_DIRECTION:_ Report how many lines of the data below contain the word "width". Give only the number.
***** INFORMATION GIVEN *****
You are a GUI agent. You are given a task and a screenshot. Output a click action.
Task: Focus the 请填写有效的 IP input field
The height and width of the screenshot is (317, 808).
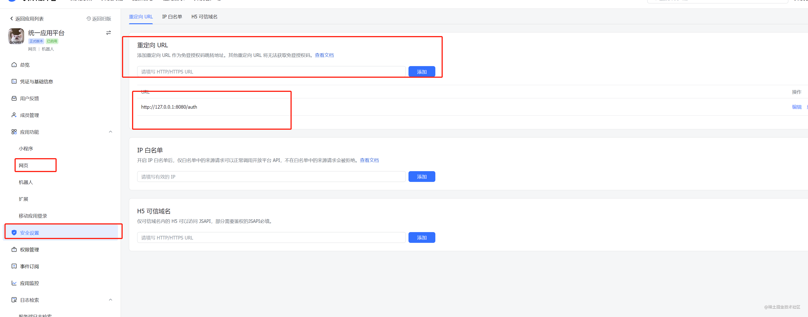click(x=271, y=177)
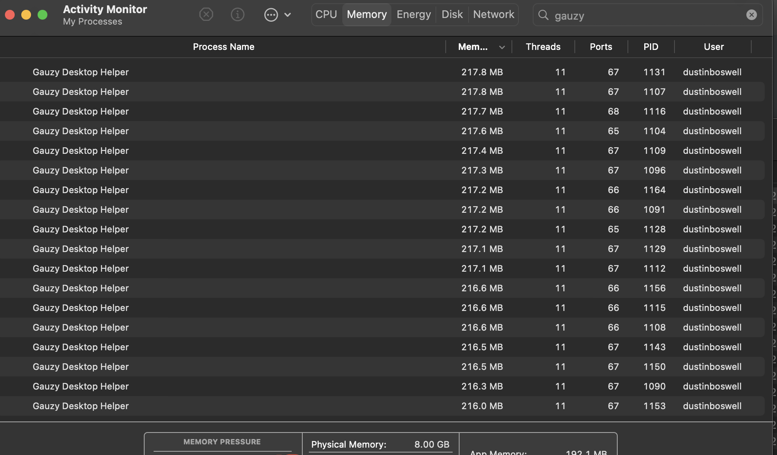Inspect process details with the info icon
This screenshot has width=777, height=455.
point(237,14)
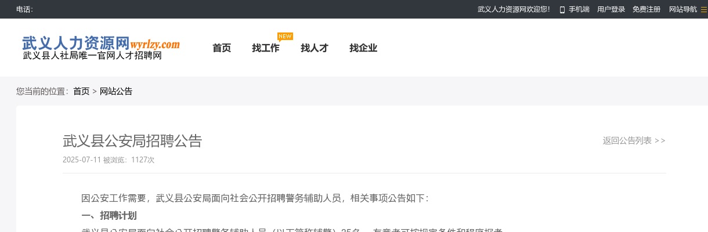Open the 找工作 navigation item
Image resolution: width=708 pixels, height=232 pixels.
click(x=266, y=48)
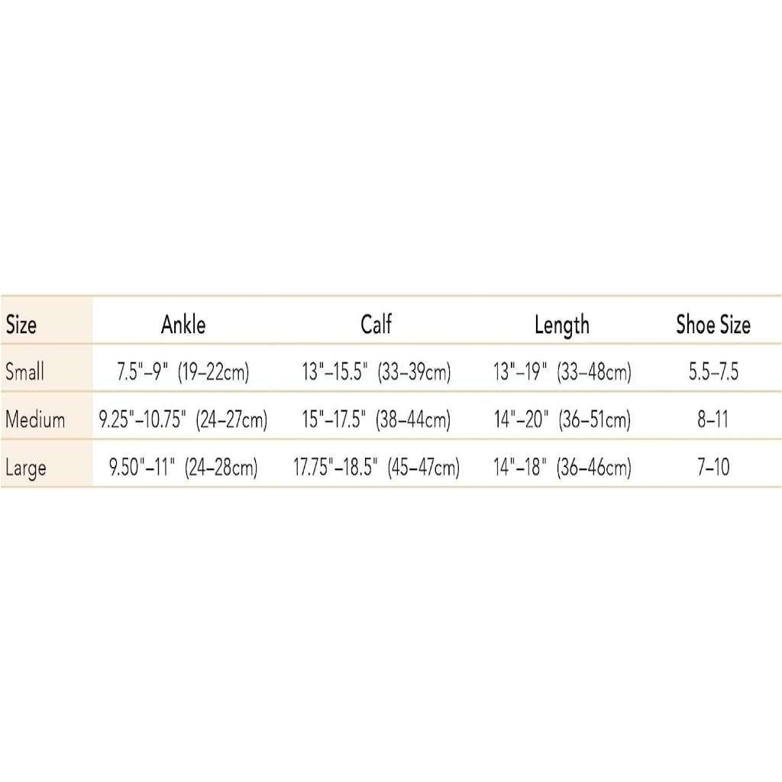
*****
_EXERCISE ANSWER:_ 3